血浆致动脉粥样硬化指数和高敏C反应蛋白在心血管疾病中的作用
The Role of AIP and hs-CRP in Cardiovascular Disease
摘要: 背景:高敏C反应蛋白(hs-CRP)、血浆致动脉粥样硬化指数(AIP)在心血管疾病(CVD)的发生发展中起重要作用,但两者在CVD发生中的关系尚不明确。本文探讨了hs-CRP联合AIP与CVD发生的关系及hs-CRP和AIP之间的关系。方法:本研究为前瞻性队列研究,样本来自2011~2012年中国健康与退休纵向研究的9845个样本,根据hs-CRP的临床切点(<1 mg/L, 1~3 mg/L, >3 mg/L)将参与者分为低、中、高炎症风险组;根据AIP的四分位数(Q1~Q4)将参与者分为4组,各组例数分别为2218、1925、2284、3418例,通过Cox比例风险模型、Kaplan-Meier分析计算hs-CRP、AIP与CVD、心脏病和中风风险之间的关联。使用交互分析和中介分析评估AIP与hs-CRP的关系。结果:Cox比例风险回归模型显示,hs-CRP和AIP均与CVD、心脏病(HD)和中风发病风险增加独立相关。与高hs-CRP风险组(>3 mg/L)相比,低hs-CRP风险组(<1 mg/L)参与者发生CVD (HR: 0.70, 95% CI: 0.63~0.77)、HD (HR: 0.75, 95% CI: 0.66~0.84)和中风(HR: 0.59, 95% CI: 0.49~0.72)的风险显著降低;低AIP (Q1)个体相对高AIP (Q4)个体,CVD风险降低(HR: 0.74, 95% CI: 0.67~0.83)、HD (HR: 0.75, 95% CI: 0.67 ~ 0.85)和中风(HR: 0.67, 95% CI: 0.56~0.81)风险降低。联合分层分析中,高hs-CRP风险组且高AIP组CVD风险显著增高(HR: 1.77, 95% CI: 1.54~2.05)。交互分析表明hs-CRP和AIP之间无交互作用;中介分析显示无显著中介效应。结论:hs-CRP和AIP均与CVD、HD和中风发病独立相关,高值会增加发病风险,且二者在预测CVD风险方面呈平行关系,各自独立发挥作用。
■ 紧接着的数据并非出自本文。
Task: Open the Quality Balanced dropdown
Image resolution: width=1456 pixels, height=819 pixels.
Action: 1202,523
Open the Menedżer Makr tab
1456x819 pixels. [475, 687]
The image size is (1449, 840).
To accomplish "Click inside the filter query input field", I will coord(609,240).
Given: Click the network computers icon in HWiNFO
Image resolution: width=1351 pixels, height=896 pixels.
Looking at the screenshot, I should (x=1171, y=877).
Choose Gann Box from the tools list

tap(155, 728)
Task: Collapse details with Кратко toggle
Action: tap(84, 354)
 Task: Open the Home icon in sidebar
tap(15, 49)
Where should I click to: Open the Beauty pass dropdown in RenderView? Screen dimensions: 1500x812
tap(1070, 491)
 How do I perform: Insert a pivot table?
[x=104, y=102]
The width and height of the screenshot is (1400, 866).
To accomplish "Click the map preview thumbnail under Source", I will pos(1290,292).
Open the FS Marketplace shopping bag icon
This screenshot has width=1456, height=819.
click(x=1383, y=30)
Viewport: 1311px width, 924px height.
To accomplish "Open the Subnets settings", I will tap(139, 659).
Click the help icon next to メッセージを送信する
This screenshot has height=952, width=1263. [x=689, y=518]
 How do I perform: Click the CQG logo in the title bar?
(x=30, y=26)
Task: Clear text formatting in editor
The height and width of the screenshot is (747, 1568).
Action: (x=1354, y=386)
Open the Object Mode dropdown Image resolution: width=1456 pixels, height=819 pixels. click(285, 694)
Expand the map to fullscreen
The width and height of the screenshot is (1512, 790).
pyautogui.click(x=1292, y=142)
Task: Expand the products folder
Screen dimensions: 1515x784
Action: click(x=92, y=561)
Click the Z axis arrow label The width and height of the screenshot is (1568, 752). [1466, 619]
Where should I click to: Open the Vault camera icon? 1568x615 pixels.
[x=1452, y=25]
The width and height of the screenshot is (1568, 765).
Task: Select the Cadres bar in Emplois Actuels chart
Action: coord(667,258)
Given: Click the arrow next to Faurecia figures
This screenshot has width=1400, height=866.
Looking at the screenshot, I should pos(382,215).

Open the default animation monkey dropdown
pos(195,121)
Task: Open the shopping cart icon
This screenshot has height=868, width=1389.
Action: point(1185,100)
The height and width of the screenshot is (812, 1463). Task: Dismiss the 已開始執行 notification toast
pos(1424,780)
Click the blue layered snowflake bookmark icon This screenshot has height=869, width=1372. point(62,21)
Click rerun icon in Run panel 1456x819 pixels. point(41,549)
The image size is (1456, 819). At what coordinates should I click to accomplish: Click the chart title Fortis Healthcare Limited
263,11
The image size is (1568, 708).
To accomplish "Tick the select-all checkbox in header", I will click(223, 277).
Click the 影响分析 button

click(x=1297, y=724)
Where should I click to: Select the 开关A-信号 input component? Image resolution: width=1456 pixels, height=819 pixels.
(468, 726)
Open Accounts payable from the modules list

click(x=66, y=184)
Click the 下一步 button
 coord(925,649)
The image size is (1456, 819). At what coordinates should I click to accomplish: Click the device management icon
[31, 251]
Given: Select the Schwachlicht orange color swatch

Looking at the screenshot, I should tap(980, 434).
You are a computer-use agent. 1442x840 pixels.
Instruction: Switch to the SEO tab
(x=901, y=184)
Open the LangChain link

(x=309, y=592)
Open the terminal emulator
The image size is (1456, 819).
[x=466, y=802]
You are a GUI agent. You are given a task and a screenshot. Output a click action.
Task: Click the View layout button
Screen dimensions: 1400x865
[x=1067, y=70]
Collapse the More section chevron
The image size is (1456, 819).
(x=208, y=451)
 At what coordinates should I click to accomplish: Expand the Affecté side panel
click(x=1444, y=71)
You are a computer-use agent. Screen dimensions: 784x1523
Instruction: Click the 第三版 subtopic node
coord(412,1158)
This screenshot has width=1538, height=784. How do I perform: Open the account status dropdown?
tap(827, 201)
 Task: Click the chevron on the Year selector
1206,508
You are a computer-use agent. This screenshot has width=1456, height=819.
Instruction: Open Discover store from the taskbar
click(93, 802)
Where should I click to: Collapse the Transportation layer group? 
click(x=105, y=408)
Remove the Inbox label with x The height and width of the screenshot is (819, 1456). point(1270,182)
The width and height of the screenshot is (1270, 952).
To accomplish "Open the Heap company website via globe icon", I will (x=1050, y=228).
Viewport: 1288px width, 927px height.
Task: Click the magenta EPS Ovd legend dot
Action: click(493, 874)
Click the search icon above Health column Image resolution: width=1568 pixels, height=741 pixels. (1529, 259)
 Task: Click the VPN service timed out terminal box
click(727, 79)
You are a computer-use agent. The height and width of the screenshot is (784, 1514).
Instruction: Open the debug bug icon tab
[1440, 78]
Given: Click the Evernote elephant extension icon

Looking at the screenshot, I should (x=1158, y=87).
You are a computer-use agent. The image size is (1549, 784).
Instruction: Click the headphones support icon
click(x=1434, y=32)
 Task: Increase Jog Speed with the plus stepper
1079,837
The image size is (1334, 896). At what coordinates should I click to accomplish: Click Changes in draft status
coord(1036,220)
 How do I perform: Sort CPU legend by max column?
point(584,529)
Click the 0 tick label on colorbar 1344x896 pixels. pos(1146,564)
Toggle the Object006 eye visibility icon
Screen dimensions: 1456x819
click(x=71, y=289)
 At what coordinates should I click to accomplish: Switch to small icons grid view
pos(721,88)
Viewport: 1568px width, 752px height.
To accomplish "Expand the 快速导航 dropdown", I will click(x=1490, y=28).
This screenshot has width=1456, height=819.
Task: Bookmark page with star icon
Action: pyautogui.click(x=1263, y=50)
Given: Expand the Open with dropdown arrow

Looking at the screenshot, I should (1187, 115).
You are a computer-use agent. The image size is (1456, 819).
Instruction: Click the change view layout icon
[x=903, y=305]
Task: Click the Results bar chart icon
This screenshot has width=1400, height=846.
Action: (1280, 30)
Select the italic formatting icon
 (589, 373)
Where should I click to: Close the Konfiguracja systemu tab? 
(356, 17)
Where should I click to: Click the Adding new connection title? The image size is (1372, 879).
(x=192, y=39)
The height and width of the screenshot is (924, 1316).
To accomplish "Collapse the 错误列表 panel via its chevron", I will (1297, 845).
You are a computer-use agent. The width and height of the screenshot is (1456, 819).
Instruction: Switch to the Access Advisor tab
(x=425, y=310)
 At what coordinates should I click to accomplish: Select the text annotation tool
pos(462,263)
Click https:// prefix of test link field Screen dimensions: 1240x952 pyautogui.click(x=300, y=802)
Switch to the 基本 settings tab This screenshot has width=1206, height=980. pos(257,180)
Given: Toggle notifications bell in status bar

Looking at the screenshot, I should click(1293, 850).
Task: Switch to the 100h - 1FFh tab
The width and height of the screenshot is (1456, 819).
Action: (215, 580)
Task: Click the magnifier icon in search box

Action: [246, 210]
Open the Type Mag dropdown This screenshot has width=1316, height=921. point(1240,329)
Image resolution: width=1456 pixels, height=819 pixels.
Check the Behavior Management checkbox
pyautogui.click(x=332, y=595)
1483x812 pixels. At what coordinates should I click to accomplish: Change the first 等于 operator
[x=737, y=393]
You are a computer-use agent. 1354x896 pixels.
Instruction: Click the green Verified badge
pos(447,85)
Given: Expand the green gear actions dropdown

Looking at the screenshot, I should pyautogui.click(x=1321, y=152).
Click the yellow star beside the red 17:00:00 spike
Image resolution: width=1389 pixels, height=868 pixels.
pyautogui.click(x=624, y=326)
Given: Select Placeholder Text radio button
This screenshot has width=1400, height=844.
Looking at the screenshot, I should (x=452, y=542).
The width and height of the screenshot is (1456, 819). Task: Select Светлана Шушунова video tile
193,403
AIP结合hs-CRP可更准确地评估动脉粥样硬化程度,识别高危CVD人群。
Abstract: Background: High-sensitivity C-reactive protein (hs-CRP) and plasma atherogenic index (AIP) play an important role in the occurrence and progression of cardiovascular disease (CVD), but the relationship between the two in the occurrence of CVD remains unclear. This paper discusses the relationship between hs-CRP combined with AIP and CVD and the relationship between hs-CRP and AIP. Methods: The sample consisted of 9,845 participants from the 2011~2012 China Health and Retirement Longitudinal Study. Based on clinical cut-off points for hs-CRP (<1 mg/L, 1~3 mg/L, >3 mg/L), participants were categorized into low-, medium-, and high-inflammatory risk groups. According to quartiles of AIP (Q1~Q4), participants were divided into four groups, with group sizes of 2218, 1925, 2284, and 3418, respectively. Cox proportional hazards models and Kaplan-Meier analysis were used to evaluate the associations of hs-CRP and AIP with the risk of CVD, heart disease, and stroke. Interaction and mediation analyses were conducted to assess the relationship between AIP and hs-CRP. Results: Results from the Cox proportional hazards regression models showed that both hs-CRP and AIP were independently associated with an increased risk of CVD, heart disease (HD), and stroke. Compared with the high hs-CRP risk group (>3 mg/L), participants in the low hs-CRP risk group (<1 mg/L) had a significantly lower risk of CVD (HR: 0.70, 95% CI: 0.63~0.77), HD (HR: 0.75, 95% CI: 0.66~0.84), and stroke (HR: 0.59, 95% CI: 0.49~0.72). Similarly, individuals with low AIP had a reduced risk of CVD (HR: 0.74, 95% CI: 0.67~0.83), HD (HR: 0.75, 95% CI: 0.67~0.85), and stroke (HR: 0.67, 95% CI: 0.56~0.81) compared to those with high AIP. In the combined stratified analysis, the group with both high hs-CRP and high AIP showed a significantly increased risk of CVD (HR: 1.77, 95% CI: 1.54~2.05). Interaction analysis indicated no interaction between hs-CRP and AIP, and mediation analysis revealed no significant mediating effect. Conclusion: Both hs-CRP and AIP are independently associated with the incidence of CVD, HD, and stroke, with higher levels increasing the risk. They appear to operate in parallel when predicting CVD risk, each acting independently. Combining AIP with hs-CRP can more accurately assess the degree of atherosclerosis and help identify high-risk CVD populations.